[[ Exercise materials, beginning ]]

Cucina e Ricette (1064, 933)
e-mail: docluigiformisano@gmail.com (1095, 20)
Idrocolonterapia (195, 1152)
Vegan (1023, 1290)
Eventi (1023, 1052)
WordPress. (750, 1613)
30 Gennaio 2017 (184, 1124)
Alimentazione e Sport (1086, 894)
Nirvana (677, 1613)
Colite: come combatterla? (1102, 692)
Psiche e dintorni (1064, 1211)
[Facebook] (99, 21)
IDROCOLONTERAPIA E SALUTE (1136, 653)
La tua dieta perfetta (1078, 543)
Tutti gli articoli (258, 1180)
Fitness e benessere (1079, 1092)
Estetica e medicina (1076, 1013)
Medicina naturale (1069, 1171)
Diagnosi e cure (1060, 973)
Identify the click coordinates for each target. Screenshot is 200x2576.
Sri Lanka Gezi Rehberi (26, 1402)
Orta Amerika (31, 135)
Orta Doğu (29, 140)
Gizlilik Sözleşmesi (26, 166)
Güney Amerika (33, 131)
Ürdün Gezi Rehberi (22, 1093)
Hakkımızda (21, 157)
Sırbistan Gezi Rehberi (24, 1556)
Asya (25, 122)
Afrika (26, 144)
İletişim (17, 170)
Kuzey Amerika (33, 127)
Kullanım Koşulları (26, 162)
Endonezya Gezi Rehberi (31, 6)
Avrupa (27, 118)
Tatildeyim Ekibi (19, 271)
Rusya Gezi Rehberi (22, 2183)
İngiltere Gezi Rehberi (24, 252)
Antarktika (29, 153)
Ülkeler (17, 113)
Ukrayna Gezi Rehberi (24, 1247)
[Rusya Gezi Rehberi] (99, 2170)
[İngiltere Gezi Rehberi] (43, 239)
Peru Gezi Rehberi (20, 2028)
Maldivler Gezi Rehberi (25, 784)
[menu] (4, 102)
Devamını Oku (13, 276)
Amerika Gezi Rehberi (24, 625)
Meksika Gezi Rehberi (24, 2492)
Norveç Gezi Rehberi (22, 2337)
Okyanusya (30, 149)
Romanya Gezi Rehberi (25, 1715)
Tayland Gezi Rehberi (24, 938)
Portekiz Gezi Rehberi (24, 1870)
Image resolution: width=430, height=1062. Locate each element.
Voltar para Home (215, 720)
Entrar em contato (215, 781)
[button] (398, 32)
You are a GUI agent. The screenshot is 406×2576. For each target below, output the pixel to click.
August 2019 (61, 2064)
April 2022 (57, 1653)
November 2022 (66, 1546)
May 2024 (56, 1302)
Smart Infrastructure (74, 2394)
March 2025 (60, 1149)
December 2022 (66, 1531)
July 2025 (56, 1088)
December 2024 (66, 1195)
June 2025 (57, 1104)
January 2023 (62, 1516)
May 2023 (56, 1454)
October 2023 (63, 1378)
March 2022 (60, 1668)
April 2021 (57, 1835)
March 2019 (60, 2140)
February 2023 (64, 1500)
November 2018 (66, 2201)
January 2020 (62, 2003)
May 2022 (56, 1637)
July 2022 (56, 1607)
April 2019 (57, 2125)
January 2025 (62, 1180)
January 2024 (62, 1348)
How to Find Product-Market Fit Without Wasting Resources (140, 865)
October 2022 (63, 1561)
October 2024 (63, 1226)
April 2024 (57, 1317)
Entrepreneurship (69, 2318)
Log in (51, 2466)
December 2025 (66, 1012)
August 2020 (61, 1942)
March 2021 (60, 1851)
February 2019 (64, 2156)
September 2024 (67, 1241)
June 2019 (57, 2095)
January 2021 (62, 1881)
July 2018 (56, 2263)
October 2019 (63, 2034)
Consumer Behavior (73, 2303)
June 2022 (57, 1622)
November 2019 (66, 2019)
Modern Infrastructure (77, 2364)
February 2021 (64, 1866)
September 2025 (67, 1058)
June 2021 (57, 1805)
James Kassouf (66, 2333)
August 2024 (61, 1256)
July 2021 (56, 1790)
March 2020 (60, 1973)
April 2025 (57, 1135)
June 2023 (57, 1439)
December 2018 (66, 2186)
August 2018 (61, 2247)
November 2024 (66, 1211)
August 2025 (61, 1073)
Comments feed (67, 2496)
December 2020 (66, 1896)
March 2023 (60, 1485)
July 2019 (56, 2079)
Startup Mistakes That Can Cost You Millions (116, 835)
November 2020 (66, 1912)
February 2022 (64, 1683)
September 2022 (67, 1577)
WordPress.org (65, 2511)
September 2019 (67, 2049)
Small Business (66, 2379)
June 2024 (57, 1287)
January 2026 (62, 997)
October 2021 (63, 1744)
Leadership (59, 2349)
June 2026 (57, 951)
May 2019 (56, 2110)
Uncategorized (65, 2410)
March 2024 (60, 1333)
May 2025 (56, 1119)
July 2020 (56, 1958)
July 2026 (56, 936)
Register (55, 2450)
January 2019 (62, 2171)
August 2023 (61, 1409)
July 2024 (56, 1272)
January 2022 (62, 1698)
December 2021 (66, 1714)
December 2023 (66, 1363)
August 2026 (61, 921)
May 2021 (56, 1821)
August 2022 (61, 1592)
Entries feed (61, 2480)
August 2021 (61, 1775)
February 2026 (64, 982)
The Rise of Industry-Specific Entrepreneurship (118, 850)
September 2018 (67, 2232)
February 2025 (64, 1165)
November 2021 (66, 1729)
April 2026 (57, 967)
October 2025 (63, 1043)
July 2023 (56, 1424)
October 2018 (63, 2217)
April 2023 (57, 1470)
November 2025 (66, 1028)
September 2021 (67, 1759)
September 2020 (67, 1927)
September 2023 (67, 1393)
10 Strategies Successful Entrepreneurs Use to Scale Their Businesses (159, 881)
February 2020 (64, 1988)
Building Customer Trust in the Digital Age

[[ Exercise materials, end ]]

# Work order
Retype the entries shown above. Keep every word exactly as it is.

# Answer to this problem
Cucina e Ricette (1064, 933)
e-mail: docluigiformisano@gmail.com (1095, 20)
Idrocolonterapia (195, 1152)
Vegan (1023, 1290)
Eventi (1023, 1052)
WordPress. (750, 1613)
30 Gennaio 2017 (184, 1124)
Alimentazione e Sport (1086, 894)
Nirvana (677, 1613)
Colite: come combatterla? (1102, 692)
Psiche e dintorni (1064, 1211)
[Facebook] (99, 21)
IDROCOLONTERAPIA E SALUTE (1136, 653)
La tua dieta perfetta (1078, 543)
Tutti gli articoli (258, 1180)
Fitness e benessere (1079, 1092)
Estetica e medicina (1076, 1013)
Medicina naturale (1069, 1171)
Diagnosi e cure (1060, 973)
Identify the click coordinates for each target. Screenshot is 200x2576.
Sri Lanka Gezi Rehberi (26, 1402)
Orta Amerika (31, 135)
Orta Doğu (29, 140)
Gizlilik Sözleşmesi (26, 166)
Güney Amerika (33, 131)
Ürdün Gezi Rehberi (22, 1093)
Hakkımızda (21, 157)
Sırbistan Gezi Rehberi (24, 1556)
Asya (25, 122)
Afrika (26, 144)
İletişim (17, 170)
Kuzey Amerika (33, 127)
Kullanım Koşulları (26, 162)
Endonezya Gezi Rehberi (31, 6)
Avrupa (27, 118)
Tatildeyim Ekibi (19, 271)
Rusya Gezi Rehberi (22, 2183)
İngiltere Gezi Rehberi (24, 252)
Antarktika (29, 153)
Ülkeler (17, 113)
Ukrayna Gezi Rehberi (24, 1247)
[Rusya Gezi Rehberi] (99, 2170)
[İngiltere Gezi Rehberi] (43, 239)
Peru Gezi Rehberi (20, 2028)
Maldivler Gezi Rehberi (25, 784)
[menu] (4, 102)
Devamını Oku (13, 276)
Amerika Gezi Rehberi (24, 625)
Meksika Gezi Rehberi (24, 2492)
Norveç Gezi Rehberi (22, 2337)
Okyanusya (30, 149)
Romanya Gezi Rehberi (25, 1715)
Tayland Gezi Rehberi (24, 938)
Portekiz Gezi Rehberi (24, 1870)
Image resolution: width=430, height=1062. Locate each element.
Voltar para Home (215, 720)
Entrar em contato (215, 781)
[button] (398, 32)
You are a GUI agent. The screenshot is 406×2576. For each target below, output the pixel to click.
August 2019 (61, 2064)
April 2022 (57, 1653)
November 2022 (66, 1546)
May 2024 (56, 1302)
Smart Infrastructure (74, 2394)
March 2025 (60, 1149)
December 2022 (66, 1531)
July 2025 (56, 1088)
December 2024 (66, 1195)
June 2025 (57, 1104)
January 2023 (62, 1516)
May 2023 (56, 1454)
October 2023 (63, 1378)
March 2022 (60, 1668)
April 2021 (57, 1835)
March 2019 (60, 2140)
February 2023 (64, 1500)
November 2018 (66, 2201)
January 2020 (62, 2003)
May 2022 (56, 1637)
July 2022 (56, 1607)
April 2019 (57, 2125)
January 2025 (62, 1180)
January 2024 (62, 1348)
How to Find Product-Market Fit Without Wasting Resources (140, 865)
October 2022 (63, 1561)
October 2024 (63, 1226)
April 2024 (57, 1317)
Entrepreneurship (69, 2318)
Log in (51, 2466)
December 2025 (66, 1012)
August 2020 (61, 1942)
March 2021 (60, 1851)
February 2019 (64, 2156)
September 2024 (67, 1241)
June 2019 (57, 2095)
January 2021 (62, 1881)
July 2018 (56, 2263)
October 2019 (63, 2034)
Consumer Behavior (73, 2303)
June 2022 (57, 1622)
November 2019 (66, 2019)
Modern Infrastructure (77, 2364)
February 2021 (64, 1866)
September 2025 (67, 1058)
June 2021 (57, 1805)
James Kassouf (66, 2333)
August 2024 (61, 1256)
July 2021 (56, 1790)
March 2020 (60, 1973)
April 2025 (57, 1135)
June 2023 (57, 1439)
December 2018 (66, 2186)
August 2018 (61, 2247)
November 2024 (66, 1211)
August 2025 (61, 1073)
Comments feed (67, 2496)
December 2020 (66, 1896)
March 2023 (60, 1485)
July 2019 (56, 2079)
Startup Mistakes That Can Cost You Millions (116, 835)
November 2020 (66, 1912)
February 2022 (64, 1683)
September 2022 (67, 1577)
WordPress.org (65, 2511)
September 2019 (67, 2049)
Small Business (66, 2379)
June 2024 (57, 1287)
January 2026 (62, 997)
October 2021 (63, 1744)
Leadership (59, 2349)
June 2026 (57, 951)
May 2019 (56, 2110)
Uncategorized (65, 2410)
March 2024 (60, 1333)
May 2025 (56, 1119)
July 2020 (56, 1958)
July 2026 (56, 936)
Register (55, 2450)
January 2019 (62, 2171)
August 2023 (61, 1409)
July 2024 (56, 1272)
January 2022 (62, 1698)
December 2021 (66, 1714)
December 2023 (66, 1363)
August 2026 (61, 921)
May 2021 (56, 1821)
August 2022 (61, 1592)
Entries feed (61, 2480)
August 2021 (61, 1775)
February 2026 (64, 982)
The Rise of Industry-Specific Entrepreneurship (118, 850)
September 2018 (67, 2232)
February 2025 (64, 1165)
November 2021 (66, 1729)
April 2026 (57, 967)
October 2025 (63, 1043)
July 2023 (56, 1424)
October 2018 (63, 2217)
April 2023 (57, 1470)
November 2025 (66, 1028)
September 2021 (67, 1759)
September 2020 (67, 1927)
September 2023 (67, 1393)
10 Strategies Successful Entrepreneurs Use to Scale Their Businesses (159, 881)
February 2020 (64, 1988)
Building Customer Trust in the Digital Age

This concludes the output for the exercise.